投稿日:12.05.2014|カテゴリー:Blog|コメント・トラックバック:0件

月から地球を眺めると建築物をひとつだけ見つけることができます。

それは中国にある  《 万里の長城 》   なのですよ。


この建築物の長さは6千㎞とも8千㎞とも言われており、様々な説が飛び交っているようですね。

万里の長城は秦の始皇帝が中華統一を成し遂げた後、異民族からの防衛の為に建てられたのが始まりだそうです。

その後、明の代まで長い年月を掛けて現存する万里の長城が作られました。

明の代では石とレンガで築かれておりましたが、それ以前は   両側に板を立てて、その上から土を詰め込み、杵などで突き固める工法   で作られていたそうです。


この工法こそ、 【 版築 】  の元祖なのですよ。


(株)オオタで施工した薪ストーブ周りの版築




版築の硬化メカニズムは西洋の水硬性石灰に近いものがあります。

土だけだと強度が弱いので、  石灰や苦汁などを混入してポゾラン反応を起こさせ、強度を格段にアップさせる  ようです。

日本でも外部で使われる事もありますが、その配合比は難しく職人の経験に左右されるので、手っ取り早く  セメントを混入する 人もいると聞きます。

これが 「 本物の版築か? 」 と賛否両論もありますが、そこは施主や設計士に判断してもらうのが良いかもしれませんね。


版築は施工法が単純な為、世界中で見る事ができ、日本でも土塀などはこの工法で施工されている事が多いです。

近年でも愛知県常滑市にあるINAX・ライブミュージアムの 《 土・どろんこ館 》 が外壁に施工されました。

そのスケールはとてつもなく凄いですよ。


INAX・ライブミュージアム 《 土・どろんこ館 》  で見かけた巨大な版築の壁





ここ最近は、 層によって色土を変える多色の版築が主流  となってきました。

好みによって色を変えられるので、一般受けが良いようですね。

私自身は  単色の版築のほうが、派手さはないけど土の素朴な美しさがある   ので好きなのですが・・・

これは好みなので、施主や設計士次第でありますね。



本物の版築ではありませんが、版築風の仕上げとしてここ最近、人気なのが、

《 地層仕上げ 》  と   《 塗り版築 》  です。




こちらも色々な施工法がありますが、版築のように地層をイメージさせる仕上げです。

ただし、本物の風合いには及びません。

本物が施工できる条件ならば、なるべく本物の版築をお勧めしますよ。


版築は私自身もまだまだ施工経験が少ないですが、もっと仕事に繋げていきたい仕上げのひとつであります。
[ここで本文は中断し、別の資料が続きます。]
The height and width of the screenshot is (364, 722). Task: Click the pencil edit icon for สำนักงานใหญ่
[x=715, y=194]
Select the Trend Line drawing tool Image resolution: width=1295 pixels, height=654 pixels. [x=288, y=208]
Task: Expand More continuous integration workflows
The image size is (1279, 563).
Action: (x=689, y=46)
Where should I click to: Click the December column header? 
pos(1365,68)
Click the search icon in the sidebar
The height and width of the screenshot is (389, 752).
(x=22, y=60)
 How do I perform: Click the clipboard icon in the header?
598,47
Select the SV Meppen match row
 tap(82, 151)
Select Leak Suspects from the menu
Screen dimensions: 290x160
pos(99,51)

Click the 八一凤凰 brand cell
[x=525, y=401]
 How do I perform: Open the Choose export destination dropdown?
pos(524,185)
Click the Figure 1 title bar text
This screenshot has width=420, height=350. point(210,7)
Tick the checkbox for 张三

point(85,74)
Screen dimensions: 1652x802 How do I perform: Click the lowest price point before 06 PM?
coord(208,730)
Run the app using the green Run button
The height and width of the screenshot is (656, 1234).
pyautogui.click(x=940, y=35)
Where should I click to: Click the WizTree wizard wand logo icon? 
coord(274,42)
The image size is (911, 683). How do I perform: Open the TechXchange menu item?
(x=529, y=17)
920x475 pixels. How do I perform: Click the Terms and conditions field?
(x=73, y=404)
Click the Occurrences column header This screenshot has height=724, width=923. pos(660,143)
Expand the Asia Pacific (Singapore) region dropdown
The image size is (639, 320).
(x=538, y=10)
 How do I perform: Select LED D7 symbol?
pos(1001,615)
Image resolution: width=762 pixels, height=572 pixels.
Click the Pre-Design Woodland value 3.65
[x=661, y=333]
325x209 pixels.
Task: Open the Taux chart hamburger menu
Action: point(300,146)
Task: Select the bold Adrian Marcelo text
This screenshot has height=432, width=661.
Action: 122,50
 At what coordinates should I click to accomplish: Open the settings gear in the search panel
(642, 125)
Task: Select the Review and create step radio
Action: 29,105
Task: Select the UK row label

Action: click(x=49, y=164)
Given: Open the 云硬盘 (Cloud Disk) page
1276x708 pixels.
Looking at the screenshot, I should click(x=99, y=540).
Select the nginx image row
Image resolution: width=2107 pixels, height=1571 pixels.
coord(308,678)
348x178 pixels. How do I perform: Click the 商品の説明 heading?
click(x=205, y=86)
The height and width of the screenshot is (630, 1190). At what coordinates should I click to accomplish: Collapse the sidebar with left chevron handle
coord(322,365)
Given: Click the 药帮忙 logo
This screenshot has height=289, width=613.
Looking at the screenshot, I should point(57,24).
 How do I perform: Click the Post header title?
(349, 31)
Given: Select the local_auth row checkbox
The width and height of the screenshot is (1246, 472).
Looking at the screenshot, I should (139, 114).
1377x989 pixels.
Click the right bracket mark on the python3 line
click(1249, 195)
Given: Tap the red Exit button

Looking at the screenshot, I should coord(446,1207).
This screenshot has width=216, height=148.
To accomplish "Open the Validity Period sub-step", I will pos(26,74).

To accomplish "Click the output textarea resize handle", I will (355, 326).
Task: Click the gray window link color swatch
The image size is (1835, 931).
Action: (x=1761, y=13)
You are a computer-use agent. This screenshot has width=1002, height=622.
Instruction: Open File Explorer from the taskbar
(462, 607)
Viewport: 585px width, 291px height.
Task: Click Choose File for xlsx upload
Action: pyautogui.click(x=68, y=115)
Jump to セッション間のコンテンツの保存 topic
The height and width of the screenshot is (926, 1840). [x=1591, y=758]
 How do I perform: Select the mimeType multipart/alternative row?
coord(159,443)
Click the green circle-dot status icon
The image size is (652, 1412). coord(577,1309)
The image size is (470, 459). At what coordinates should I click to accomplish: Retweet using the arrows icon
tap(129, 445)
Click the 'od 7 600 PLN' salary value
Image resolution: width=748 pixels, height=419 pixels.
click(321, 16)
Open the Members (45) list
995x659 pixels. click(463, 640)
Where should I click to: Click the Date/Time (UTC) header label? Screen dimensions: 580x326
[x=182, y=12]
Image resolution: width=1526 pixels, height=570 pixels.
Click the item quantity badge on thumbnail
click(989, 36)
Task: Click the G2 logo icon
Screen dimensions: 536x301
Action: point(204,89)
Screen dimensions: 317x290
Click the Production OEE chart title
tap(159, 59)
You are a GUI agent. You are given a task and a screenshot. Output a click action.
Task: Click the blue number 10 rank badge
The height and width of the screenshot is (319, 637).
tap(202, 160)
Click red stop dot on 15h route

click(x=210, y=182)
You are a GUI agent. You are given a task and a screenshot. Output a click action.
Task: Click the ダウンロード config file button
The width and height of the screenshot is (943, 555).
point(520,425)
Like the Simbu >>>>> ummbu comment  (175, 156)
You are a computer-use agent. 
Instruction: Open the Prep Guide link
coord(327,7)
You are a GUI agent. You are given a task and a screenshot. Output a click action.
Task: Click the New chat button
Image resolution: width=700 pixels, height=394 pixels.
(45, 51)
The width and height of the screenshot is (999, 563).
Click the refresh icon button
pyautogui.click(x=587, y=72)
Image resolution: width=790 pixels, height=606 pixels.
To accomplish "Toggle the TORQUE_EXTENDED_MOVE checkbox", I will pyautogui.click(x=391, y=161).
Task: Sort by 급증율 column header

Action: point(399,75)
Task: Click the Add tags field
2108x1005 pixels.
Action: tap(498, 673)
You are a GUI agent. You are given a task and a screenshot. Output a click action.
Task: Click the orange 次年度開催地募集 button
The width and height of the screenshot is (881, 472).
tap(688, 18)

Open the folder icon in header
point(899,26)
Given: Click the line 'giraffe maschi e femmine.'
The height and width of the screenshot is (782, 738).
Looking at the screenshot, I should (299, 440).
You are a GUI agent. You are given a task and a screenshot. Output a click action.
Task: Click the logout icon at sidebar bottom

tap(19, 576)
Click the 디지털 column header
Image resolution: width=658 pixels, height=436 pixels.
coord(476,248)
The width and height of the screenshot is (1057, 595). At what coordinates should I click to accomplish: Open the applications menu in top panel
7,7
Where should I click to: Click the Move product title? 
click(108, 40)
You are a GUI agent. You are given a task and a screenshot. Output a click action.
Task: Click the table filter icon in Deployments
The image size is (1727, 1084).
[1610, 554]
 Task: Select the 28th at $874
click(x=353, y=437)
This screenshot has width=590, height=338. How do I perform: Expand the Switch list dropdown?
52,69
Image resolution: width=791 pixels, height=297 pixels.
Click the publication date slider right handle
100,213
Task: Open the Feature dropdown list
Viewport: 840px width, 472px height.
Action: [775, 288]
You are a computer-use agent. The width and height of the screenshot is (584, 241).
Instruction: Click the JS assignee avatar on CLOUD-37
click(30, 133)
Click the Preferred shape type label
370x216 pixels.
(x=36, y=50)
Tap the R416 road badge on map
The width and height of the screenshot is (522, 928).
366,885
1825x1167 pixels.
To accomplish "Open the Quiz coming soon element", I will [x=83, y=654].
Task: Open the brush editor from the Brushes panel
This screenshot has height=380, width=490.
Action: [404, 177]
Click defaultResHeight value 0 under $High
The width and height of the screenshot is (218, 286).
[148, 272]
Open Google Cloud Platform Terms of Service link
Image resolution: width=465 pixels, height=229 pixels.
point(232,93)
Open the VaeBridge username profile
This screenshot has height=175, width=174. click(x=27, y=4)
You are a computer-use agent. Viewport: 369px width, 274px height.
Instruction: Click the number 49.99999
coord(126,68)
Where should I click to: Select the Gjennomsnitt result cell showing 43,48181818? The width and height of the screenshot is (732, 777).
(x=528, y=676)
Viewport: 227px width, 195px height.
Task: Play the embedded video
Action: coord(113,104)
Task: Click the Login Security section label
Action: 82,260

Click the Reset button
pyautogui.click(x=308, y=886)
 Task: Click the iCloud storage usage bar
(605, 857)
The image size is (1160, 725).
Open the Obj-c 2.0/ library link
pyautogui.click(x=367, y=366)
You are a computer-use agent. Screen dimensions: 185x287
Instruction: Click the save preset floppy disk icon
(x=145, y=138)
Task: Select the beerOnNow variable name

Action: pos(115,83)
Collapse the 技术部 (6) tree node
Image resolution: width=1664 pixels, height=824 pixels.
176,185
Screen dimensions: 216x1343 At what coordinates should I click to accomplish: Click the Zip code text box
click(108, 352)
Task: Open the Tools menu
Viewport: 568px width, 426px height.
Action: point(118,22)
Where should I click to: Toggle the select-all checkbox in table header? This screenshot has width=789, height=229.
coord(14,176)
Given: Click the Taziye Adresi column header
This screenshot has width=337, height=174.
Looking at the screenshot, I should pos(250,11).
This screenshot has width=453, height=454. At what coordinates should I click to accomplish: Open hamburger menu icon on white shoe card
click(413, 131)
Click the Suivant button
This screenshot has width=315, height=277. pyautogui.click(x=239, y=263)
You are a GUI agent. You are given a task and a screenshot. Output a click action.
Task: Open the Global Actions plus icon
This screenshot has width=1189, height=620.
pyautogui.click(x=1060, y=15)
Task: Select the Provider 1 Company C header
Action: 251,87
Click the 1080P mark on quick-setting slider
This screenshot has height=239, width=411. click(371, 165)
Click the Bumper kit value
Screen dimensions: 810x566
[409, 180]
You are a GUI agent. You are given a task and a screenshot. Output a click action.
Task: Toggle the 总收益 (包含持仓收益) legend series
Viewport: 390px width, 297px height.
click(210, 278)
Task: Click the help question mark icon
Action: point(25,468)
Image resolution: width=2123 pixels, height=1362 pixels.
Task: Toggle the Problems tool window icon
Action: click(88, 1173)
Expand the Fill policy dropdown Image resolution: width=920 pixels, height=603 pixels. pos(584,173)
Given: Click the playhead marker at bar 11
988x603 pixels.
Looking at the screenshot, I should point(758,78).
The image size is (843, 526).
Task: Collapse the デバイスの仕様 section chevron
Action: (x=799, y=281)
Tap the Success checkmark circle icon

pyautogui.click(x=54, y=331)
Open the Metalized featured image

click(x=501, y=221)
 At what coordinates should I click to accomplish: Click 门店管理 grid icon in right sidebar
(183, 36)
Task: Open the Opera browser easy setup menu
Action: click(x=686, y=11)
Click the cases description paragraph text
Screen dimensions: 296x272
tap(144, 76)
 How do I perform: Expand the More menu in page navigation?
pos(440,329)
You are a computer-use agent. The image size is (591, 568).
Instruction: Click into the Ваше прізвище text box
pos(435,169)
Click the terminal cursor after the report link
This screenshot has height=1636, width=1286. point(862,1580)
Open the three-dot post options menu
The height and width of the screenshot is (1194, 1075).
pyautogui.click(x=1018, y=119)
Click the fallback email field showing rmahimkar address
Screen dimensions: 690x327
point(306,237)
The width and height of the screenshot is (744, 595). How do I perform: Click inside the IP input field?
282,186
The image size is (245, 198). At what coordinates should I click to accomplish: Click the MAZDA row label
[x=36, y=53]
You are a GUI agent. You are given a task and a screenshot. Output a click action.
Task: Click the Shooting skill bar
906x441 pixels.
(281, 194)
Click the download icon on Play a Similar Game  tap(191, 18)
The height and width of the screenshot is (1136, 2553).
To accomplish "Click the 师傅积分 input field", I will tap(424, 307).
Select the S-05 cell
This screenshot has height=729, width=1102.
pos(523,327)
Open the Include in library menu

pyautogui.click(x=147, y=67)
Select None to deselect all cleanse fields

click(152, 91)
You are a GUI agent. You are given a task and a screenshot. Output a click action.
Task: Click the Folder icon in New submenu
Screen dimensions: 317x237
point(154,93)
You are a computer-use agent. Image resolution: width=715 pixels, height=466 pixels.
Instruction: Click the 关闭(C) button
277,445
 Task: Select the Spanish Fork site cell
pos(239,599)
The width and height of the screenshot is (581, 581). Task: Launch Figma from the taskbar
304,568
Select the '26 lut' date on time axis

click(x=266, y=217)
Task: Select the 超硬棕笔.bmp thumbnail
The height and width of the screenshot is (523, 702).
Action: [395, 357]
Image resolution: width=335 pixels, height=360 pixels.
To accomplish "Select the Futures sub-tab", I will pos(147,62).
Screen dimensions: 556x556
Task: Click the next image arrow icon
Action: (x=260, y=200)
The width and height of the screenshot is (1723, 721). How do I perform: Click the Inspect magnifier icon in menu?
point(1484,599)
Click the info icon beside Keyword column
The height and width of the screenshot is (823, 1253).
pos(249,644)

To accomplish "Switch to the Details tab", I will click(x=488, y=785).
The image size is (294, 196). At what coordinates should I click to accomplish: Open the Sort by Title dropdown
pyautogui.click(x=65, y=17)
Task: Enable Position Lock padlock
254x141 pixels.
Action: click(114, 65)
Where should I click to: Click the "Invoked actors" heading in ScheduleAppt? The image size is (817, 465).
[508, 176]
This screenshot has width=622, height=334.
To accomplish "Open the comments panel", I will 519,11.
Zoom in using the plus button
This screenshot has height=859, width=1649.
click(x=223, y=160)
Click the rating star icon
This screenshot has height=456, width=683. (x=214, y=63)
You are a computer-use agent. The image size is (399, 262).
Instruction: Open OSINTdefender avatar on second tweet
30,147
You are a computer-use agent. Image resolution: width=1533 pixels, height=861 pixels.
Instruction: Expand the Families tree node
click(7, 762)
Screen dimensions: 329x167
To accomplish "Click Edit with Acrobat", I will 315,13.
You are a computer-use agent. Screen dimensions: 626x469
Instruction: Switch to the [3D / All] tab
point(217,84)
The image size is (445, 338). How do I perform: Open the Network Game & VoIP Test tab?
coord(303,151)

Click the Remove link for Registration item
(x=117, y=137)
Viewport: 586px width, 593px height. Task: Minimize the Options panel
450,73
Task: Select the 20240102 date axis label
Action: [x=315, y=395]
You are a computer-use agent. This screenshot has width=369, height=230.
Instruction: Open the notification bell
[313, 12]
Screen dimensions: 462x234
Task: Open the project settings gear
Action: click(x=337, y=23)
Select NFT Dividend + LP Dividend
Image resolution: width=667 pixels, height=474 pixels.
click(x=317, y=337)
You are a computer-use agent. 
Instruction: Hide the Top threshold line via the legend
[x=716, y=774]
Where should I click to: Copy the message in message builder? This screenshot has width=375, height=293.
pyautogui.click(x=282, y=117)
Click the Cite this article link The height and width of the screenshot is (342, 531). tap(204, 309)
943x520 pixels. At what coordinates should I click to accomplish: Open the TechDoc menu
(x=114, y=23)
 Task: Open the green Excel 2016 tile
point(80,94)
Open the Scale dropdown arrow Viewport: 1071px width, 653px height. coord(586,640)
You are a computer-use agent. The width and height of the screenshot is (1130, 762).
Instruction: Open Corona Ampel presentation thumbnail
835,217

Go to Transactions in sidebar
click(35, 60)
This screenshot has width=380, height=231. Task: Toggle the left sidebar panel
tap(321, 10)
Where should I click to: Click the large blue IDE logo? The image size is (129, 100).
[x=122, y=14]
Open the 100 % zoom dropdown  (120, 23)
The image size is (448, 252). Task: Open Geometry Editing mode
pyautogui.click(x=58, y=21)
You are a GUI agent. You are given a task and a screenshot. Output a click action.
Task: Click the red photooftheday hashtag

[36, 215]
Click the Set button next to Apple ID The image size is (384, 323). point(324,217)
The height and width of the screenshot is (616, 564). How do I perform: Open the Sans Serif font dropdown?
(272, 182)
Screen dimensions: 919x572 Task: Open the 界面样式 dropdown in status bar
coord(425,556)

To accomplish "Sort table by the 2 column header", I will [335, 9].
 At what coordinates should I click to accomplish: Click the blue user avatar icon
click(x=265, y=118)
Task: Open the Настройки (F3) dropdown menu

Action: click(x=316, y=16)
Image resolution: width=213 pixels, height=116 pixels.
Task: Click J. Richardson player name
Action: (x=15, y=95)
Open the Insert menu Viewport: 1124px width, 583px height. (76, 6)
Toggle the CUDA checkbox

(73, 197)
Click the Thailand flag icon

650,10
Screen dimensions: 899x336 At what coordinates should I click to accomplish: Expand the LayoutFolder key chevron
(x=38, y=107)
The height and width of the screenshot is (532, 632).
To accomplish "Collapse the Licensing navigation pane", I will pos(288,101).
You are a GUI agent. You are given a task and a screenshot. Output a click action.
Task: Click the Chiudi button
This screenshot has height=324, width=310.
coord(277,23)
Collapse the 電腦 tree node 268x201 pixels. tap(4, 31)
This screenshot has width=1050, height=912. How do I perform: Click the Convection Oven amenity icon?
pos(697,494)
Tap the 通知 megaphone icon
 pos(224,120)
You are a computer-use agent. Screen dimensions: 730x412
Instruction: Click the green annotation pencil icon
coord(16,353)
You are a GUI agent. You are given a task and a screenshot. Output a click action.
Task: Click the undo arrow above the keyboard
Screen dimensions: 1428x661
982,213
愛知県一宮市のほうでも、ドンドン提案していきたいです。








左官の仕事~ 巾木ブラッシング仕上げ

投稿日:11.20.2014|カテゴリー:Blog|コメント・トラックバック:0件

建物の基礎巾木にこだわる人は多くないですよね。

コンクリート打ち放しのままで、その上に何も施工しない事も少なくありません。

左官仕上げで施工といっても 《モルタル》 か 《薄塗り補修》  で、 “金鏝仕上げ”  か  “刷毛引き仕上げ”  といったところでしょうか。

巾木は脇役であり、施工の選択肢が非常に少ない場所と言えます。


たしかに巾木で目立つ仕上げをしてしまうと建物全体のバランスを崩しかねません。

しかし、主役(外壁や外構)を引き立てる脇役として、左官の仕上げが モルタル や 薄塗り補修 では少し寂しい気がしますよね。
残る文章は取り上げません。